Capri contracted Lyme disease in May 2011. We never saw a tick but we saw the bull’s-eye rash. We were camping when her dad’s friend pointed out the rash. I actually think the tick bite happened at our house and not while camping. She had been itching that spot for a week. We live in a wooded area and she played outside a lot. She was extremely fatigued while camping, but I just thought that was from the amount of activity and fun she was having. After our camping trip I made an appointment with the pediatrician who put her on several weeks of an antibiotic. We never got a Lyme test since the bull’s-eye rash is the clinical diagnosis. She was too young for doxycycline so she was put on amoxicillin. In the meantime a friend of mine from church had recently been diagnosed with Lyme disease. She was seeing one of the top Lyme doctors in the country and recommended him to us. We managed to get an appointment when the antibiotic treatment from the pediatrician was almost over. We started more aggressive antibiotics and were told it could take approximately a year for the treatment to work.
In the beginning she had so many symptoms – extreme fatigue, joint pain, headaches that felt like ants were crawling in her head, shooting pains, sharp pains, muscle weakness. When first diagnosed, she only had a few more weeks of school (first grade) left in the year. I had to really encourage her to push through and just finish the school year. She had already missed many days of school due to strep throat. Then in her 2nd grade year she missed A LOT of school. I had many meetings with her teacher and school nurse. Though they were compassionate, I don’t think they truly understood. She made good progress with our Lyme doctor that first year. Then in 3rd grade she hit a plateau. She still had severe headaches and sometimes joint pain. She didn’t get worse but didn’t get better throughout third and fourth grade. By fifth grade the headaches got increasingly worse and she had many bad days. Then she hit an all time low when she lost her ability to walk. She completely lost control and feeling in her legs. She needed my help to get around. I had been thinking about switching doctors for over a year. My cousin recommended a doctor in my area. Then a mutual friend, who had a daughter with Lyme disease close to Capri’s age, recommended the same doctor.
When Capri lost her ability to walk, my friend asked me to come to her daughter’s appointment and just sit in. I loved the new doctor. She spent an entire hour talking to my friend and her daughter. They had someone draw blood right there in office and they had an IV area. Lyme doctors are expensive so switching is a big deal and requires lots of thought and prayer. I decided to make the switch and my daughter loved it. Our new doctor was more hands on and more into detoxing, which I think Capri needed. The doctor wanted to see us every 3 weeks. In the beginning she wanted us to get IV’s twice a week. This was very costly. We also ended up getting a PICC line. Capri was diagnosed with POTS and she started seeing a heart doctor and getting many tests. This was also very costly. We drained our savings account. We had several family members help us financially. We reached the point where the family member, who was the biggest financial supporter, told us that he could not keep giving us money. Then the LymeLight Foundation grant came along just at the right time. We are so thankful!
We have been seeing the new Lyme doctor for three years now.
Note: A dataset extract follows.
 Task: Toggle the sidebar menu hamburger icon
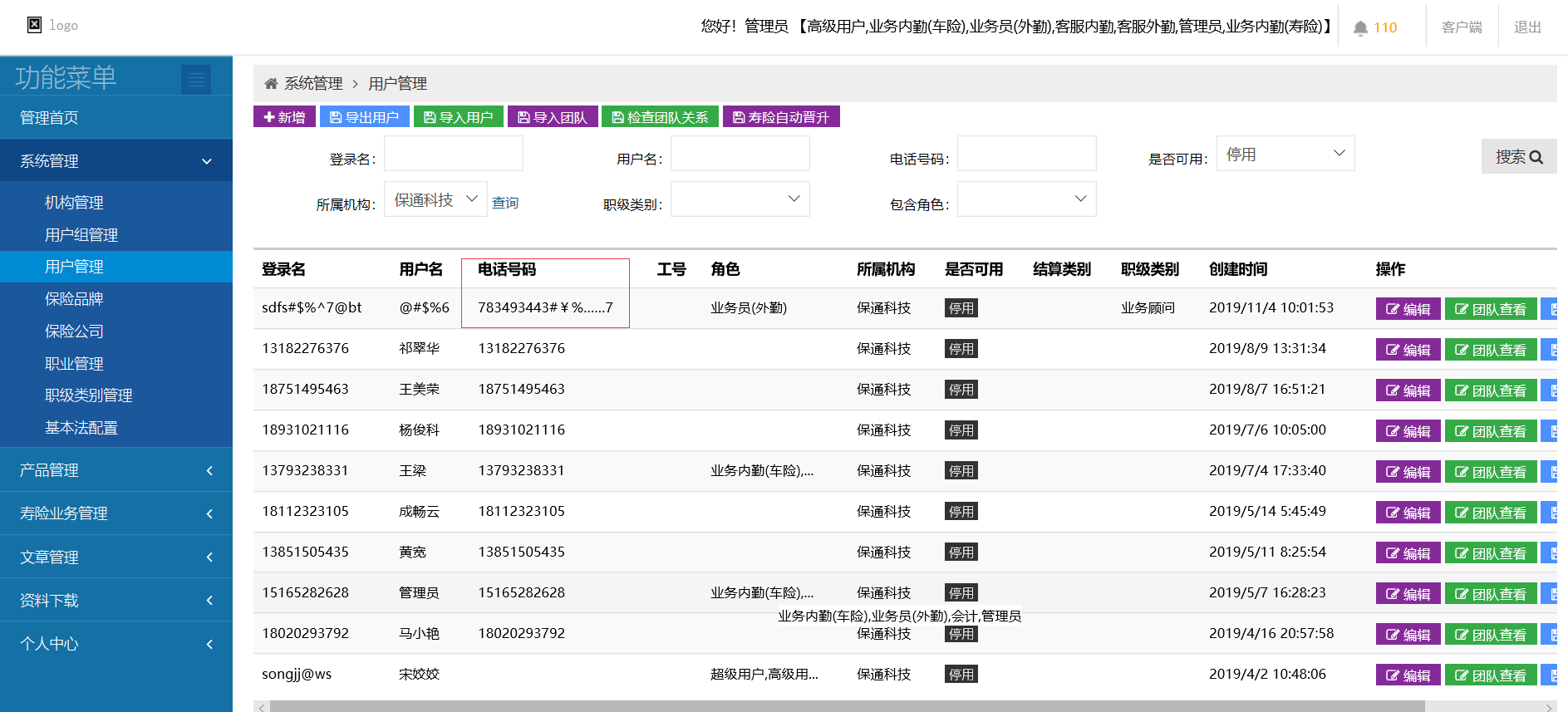[196, 80]
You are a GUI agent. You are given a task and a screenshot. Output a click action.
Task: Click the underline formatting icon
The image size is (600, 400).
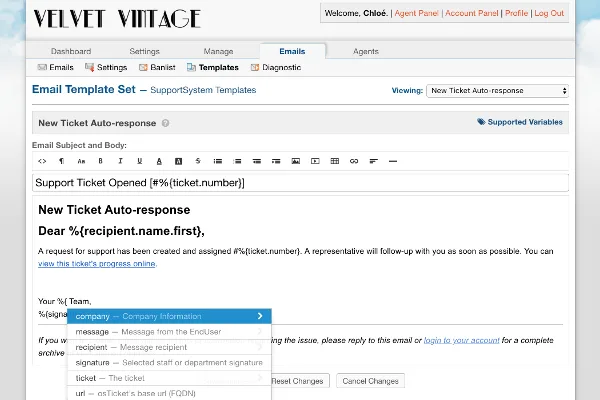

Along with her other issues, Capri was diagnosed with a mold allergy. We treated our house and our doctor treated Capri. Capri is getting weekly IV’s. She recently had her tonsils removed. Our doctor thinks an infection was hiding in the tonsils, and removing them would help her have a break through with her healing.
Capri is doing better. She’s continuing to be treated for a mold fungus. Our doctor has cut her back from seeing her every three weeks to every four. She has seen much progress and we are optimistic. She’s still doing weekly IV’s, seeing a heart doctor for her POTS, and an ENT about her tonsils. We are hopeful that she will get 100% better. We have seen so much progress in the past year since seeing this new doctor. We could not have done it without LymeLight. Thank you.